Below is the Virtuoso SPARQL version of Q2.

sparql
define sql:signal-void-variables 1
prefix tpcd: <http://www.openlinksw.com/schemas/tpcd#>
prefix oplsioc: <http://www.openlinksw.com/schemas/oplsioc#>
prefix sioc: <http://rdfs.org/sioc/ns#>
prefix foaf: <http://xmlns.com/foaf/0.1/>
select
  ?supp+>tpcd:acctbal,
  ?supp+>tpcd:name,
  ?supp+>tpcd:has_nation+>tpcd:name as ?nation_name,
  ?part+>tpcd:partkey,
  ?part+>tpcd:mfgr,
  ?supp+>tpcd:address,
  ?supp+>tpcd:phone,
  ?supp+>tpcd:comment
from <http://example.com/tpcd>
where {
  ?ps a tpcd:partsupp ; tpcd:has_supplier ?supp ; tpcd:has_part ?part .
  ?supp+>tpcd:has_nation+>tpcd:has_region tpcd:name 'EUROPE' .
  ?part tpcd:size 15 .
  ?ps tpcd:supplycost ?minsc .
  { select ?p min(?ps+>tpcd:supplycost) as ?minsc
    where {
        ?ps a tpcd:partsupp ; tpcd:has_part ?p ; tpcd:has_supplier ?ms .
        ?ms+>tpcd:has_nation+>tpcd:has_region tpcd:name 'EUROPE' .
      }
  }
    filter (?part+>tpcd:type like '%BRASS') }
order by
  desc (?supp+>tpcd:acctbal)
  ?supp+>tpcd:has_nation+>tpcd:name
  ?supp+>tpcd:name
  ?part+>tpcd:partkey ;

Note the pattern { ?ms+>tpcd:has_nation+>tpcd:has_region tpcd:name 'EUROPE' } which is a shorthand for { ?ms tpcd:has_nation ?t1 . ?t1 tpcd:has-region ?t2 . ?t2 tpcd:has_region ?t3 . ?t3 tpcd:name "EUROPE" }

Also note a sub-query is used for determining the lowest supply cost for a part.

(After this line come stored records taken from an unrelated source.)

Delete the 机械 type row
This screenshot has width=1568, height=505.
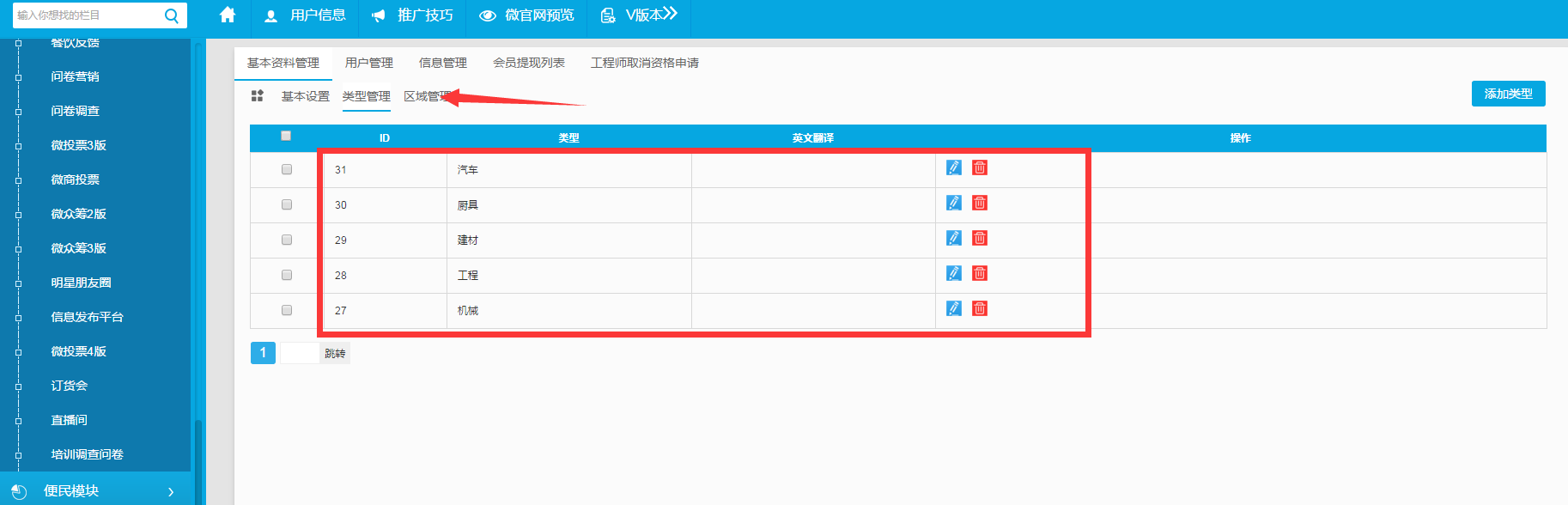click(979, 308)
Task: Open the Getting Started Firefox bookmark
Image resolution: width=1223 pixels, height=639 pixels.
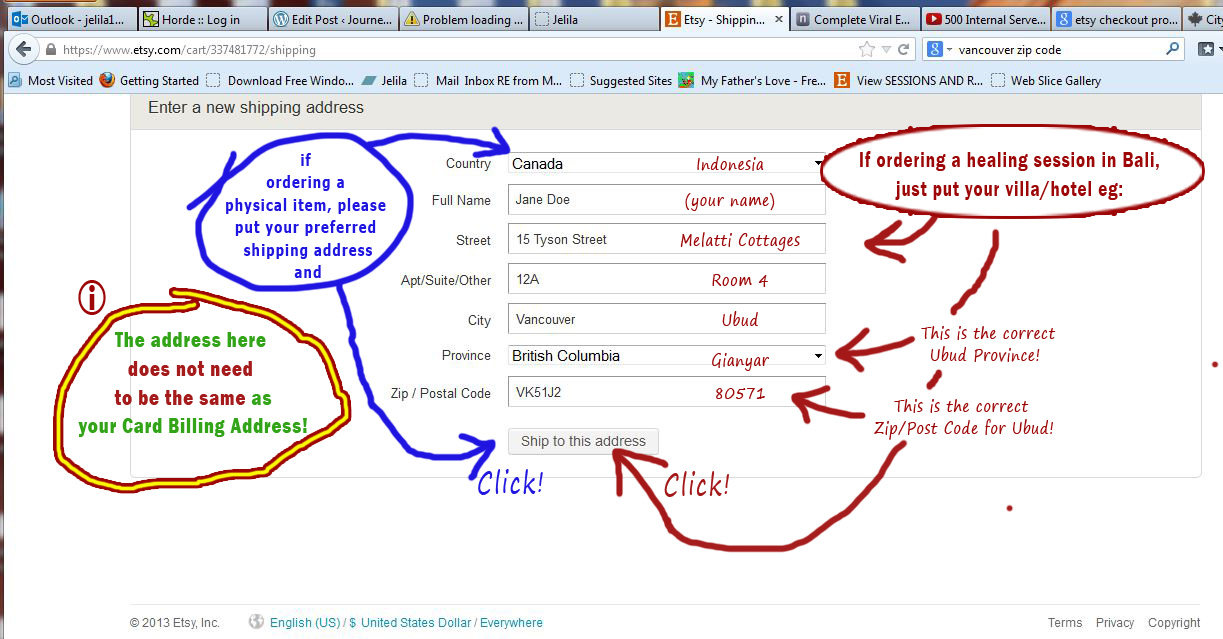Action: click(x=149, y=81)
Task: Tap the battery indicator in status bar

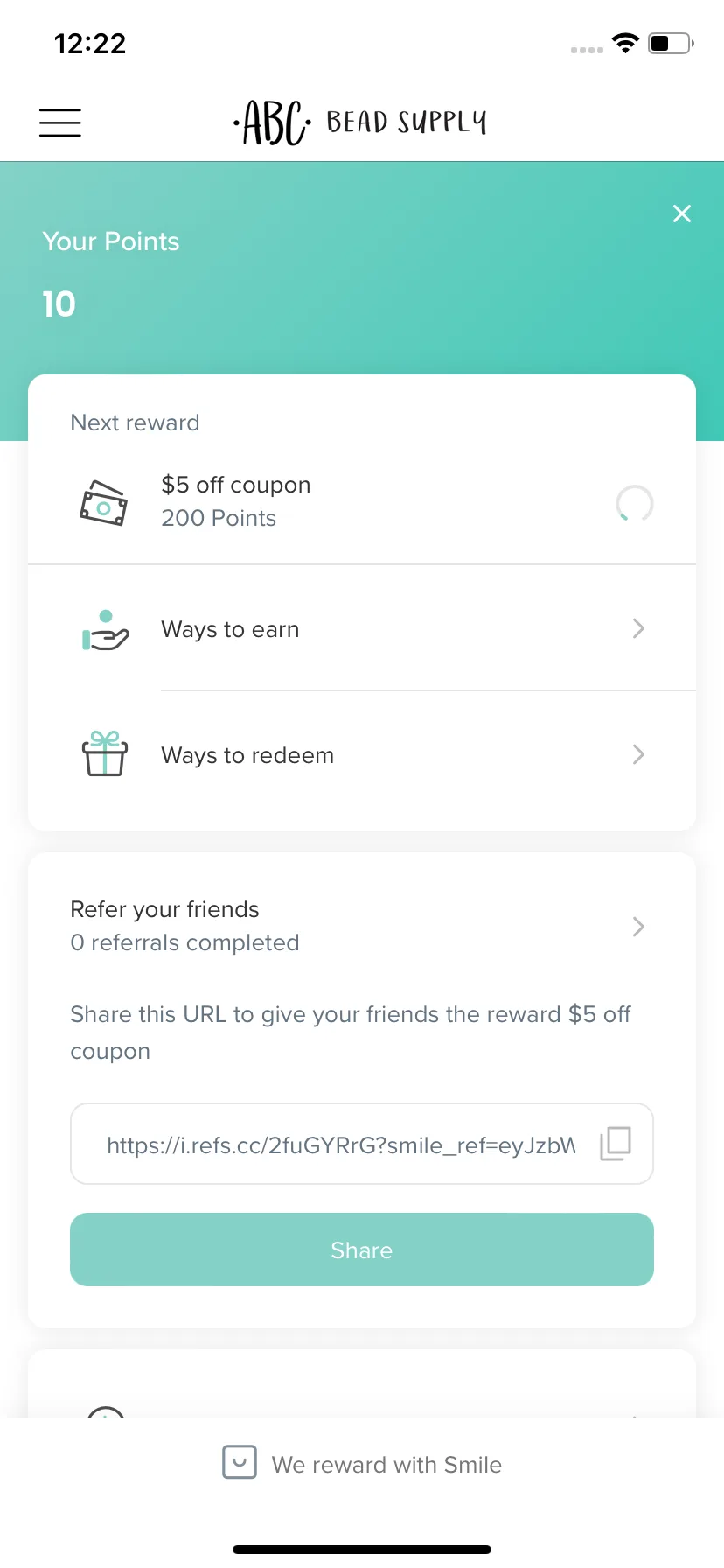Action: 671,43
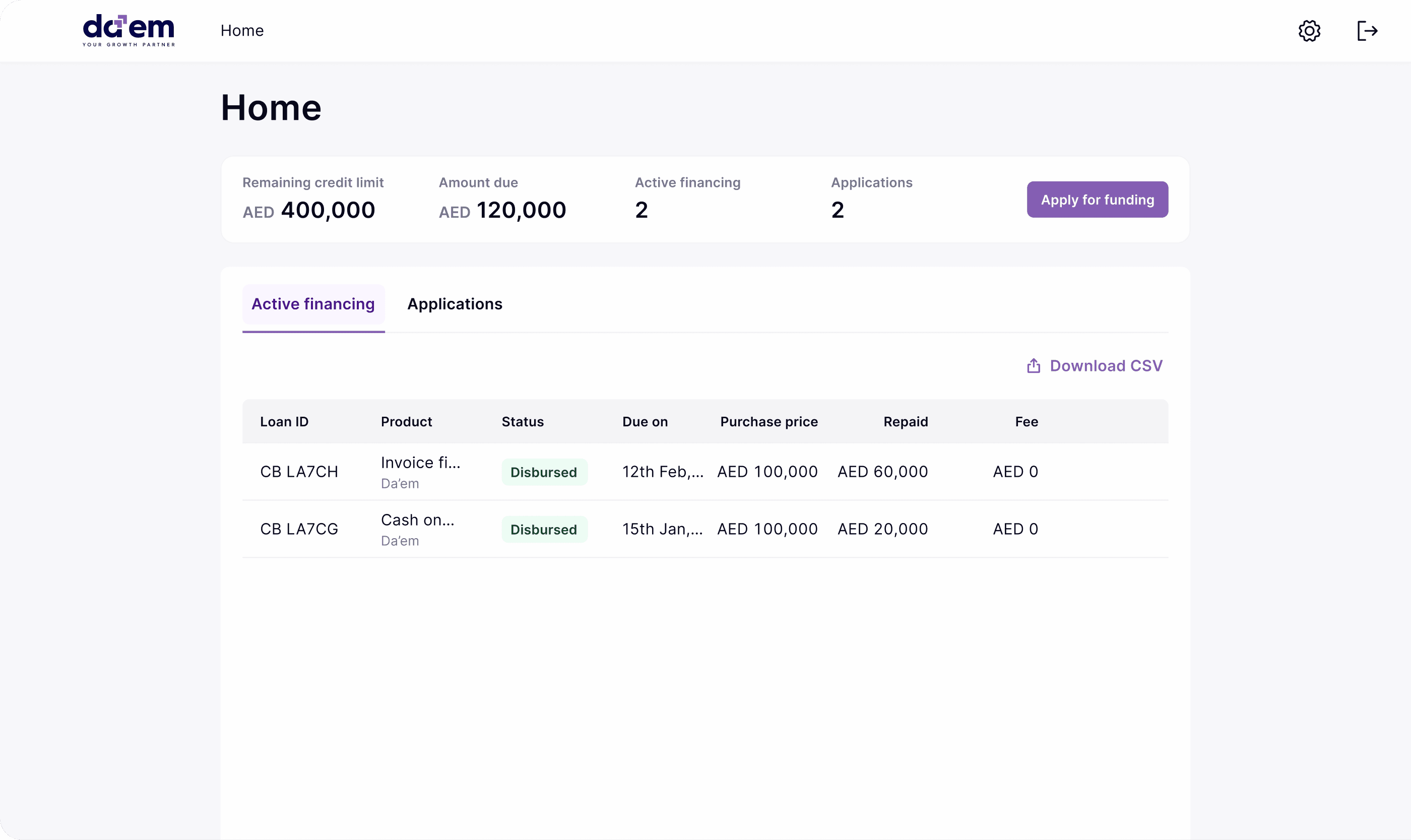
Task: Select the Active financing tab
Action: 313,304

The SQL text of the query can be found in the TPC H benchmark specification, reproduced below:

select s_acctbal, s_name, n_name,
        p_partkey, p_mfgr, s_address,
        s_phone, s_comment
from part, supplier, partsupp, nation, region
where
        p_partkey = ps_partkey
        and s_suppkey = ps_suppkey
        and p_size = 15
        and p_type like '%BRASS'
        and s_nationkey = n_nationkey
        and n_regionkey = r_regionkey
        and r_name = 'EUROPE'
        and ps_supplycost = (
                        select min(ps_supplycost)
                        from partsupp, supplier, nation, region
                        where
                                p_partkey = ps_partkey
                                and s_suppkey = ps_suppkey
                                and s_nationkey = n_nationkey
                                and n_regionkey = r_regionkey
                                and r_name = 'EUROPE')
order by
        s_acctbal desc, n_name, s_name, p_partkey;

For brevity we have omitted the declarations for mapping the TPC H schema to its RDF equivalent. The mapping is straightforward, with each column mapping to a predicate and each table to a class.

This is now part of the next Virtuoso Open Source cut, due around next week.

As of this writing we are going through the TPC H query by query and testing with mapping going to Virtuoso and Oracle databases.

Also we have been busy measuring Virtuoso 6. Even after switching from 32-bit to 64-bit IDs for IRIs and objects, the new databases are about half the size of the same Virtuoso 5.0.2 databases. This does not include any stream compression like gzip for disk pages. The load and query speeds are higher because of better working set. For all in memory, they are about even with 5.0.2. So now on an 8G box, we load 1067 million LUBM triples at 39.7 Kt/s instead of 29 Kt/s with 5.0.2. Right now we experimenting with clusters at Amazon EC2. We'll write about that in a bit.